Begin

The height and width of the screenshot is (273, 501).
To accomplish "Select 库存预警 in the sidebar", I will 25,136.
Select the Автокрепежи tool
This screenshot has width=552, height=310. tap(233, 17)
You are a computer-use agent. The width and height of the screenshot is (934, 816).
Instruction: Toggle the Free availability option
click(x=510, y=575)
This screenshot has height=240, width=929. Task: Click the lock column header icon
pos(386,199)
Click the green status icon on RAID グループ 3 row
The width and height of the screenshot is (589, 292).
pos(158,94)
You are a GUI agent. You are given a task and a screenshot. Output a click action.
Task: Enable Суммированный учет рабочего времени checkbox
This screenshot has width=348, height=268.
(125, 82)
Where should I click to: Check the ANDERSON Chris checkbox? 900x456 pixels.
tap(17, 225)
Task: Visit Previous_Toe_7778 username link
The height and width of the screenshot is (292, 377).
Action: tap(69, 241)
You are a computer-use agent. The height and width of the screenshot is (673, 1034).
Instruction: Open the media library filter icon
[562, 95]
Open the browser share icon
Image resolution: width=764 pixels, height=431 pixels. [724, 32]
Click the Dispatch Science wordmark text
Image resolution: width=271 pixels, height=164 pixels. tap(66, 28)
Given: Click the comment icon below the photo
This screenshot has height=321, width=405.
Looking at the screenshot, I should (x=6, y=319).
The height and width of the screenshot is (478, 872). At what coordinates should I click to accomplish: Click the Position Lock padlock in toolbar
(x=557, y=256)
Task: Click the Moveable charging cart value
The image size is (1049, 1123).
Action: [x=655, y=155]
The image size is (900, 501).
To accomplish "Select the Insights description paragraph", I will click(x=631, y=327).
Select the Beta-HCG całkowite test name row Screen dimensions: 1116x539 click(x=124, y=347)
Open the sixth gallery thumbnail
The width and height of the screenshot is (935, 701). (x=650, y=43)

End

### Problem details:
Rewrite everything from the row containing "Select the Beta-HCG" down to the last row as a two-column CSV with the headers instruction and response, one line per row. Put each field in quotes and replace any line breaks with spaces.

### Solution to this problem:
instruction,response
"Select the Beta-HCG całkowite test name row Screen dimensions: 1116x539","click(x=124, y=347)"
"Open the sixth gallery thumbnail","The width and height of the screenshot is (935, 701). (x=650, y=43)"